I currently own at Westin Mission Hills but made a reservation through SVN for WKORV.  Now I don't think I'll be able to go to Maui and I was thinking about renting my WKORV reservation through TUG or Redweek.  Is this allowed?  I know that I can't do this through Starwood's rental program, but can I rent using an external source?

Much appreciated!

Bighacka (referring to my golf game...)


----------



## seenett (Jan 24, 2006)

I don't think anyone has a firm answer to this.  See this thread, about half way down.


----------



## arlene22 (Jan 24, 2006)

There is no rule against it.
~Arlene


----------



## zendala (Jan 25, 2006)

See my reply to this  in another thread ...


----------



## MATTOH (Jan 26, 2006)

Actually, it seems there is a rule against it.  

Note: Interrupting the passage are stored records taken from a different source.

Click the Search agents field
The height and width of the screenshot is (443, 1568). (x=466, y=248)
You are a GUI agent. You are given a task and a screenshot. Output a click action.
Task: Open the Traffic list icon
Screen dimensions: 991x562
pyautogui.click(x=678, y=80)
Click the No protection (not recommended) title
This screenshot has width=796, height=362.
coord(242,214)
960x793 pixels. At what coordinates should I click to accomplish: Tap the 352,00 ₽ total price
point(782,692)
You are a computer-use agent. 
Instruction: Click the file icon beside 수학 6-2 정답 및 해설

According to the SVN Disclusure Guide:

"Rental by a Club Member of Units reserved through the Club or the Network (other than a Vacation Period reserved at the Network Member's Home Resort) is prohibited."

and 

"With the exception of Vacation Periods reserved at the Home Resort, Network Members are prohibited from renting to a third party any accommodation reserved through the Network's exchange program, including accommodations of the External Exchange Program." 

-- Matt


----------



## azsunluvr (Jan 26, 2006)

MATTOH said:
			
		

> Actually, it seems there is a rule against it.
> 
> According to the SVN Disclusure Guide:
> 
> ...



Is that new? I rented out a WKORV unit I was unable to use (after trading thru SVN) in 2003. I called Starwood at least 3 times to make sure it was ok, and each time I was told it was ok. I even called the resort to check. There were no problems with the rental other than they gave the renters a unit that they were unhappy with. It was a wheelchair accessible unit so everything was lower, which wasn't good for my over 6-foot renter.


----------



## arlene22 (Jan 26, 2006)

But this rule is not in the online version of the owner's guide, and if you ask Starwood, they will tell you it's fine to rent an SVN reservation. If this rule is still in force, it in not known to the representatives on the phone or at mystarcentral. Seems unlikely anyone would have a problem, but with ambiguous rules like this, you just never know.


----------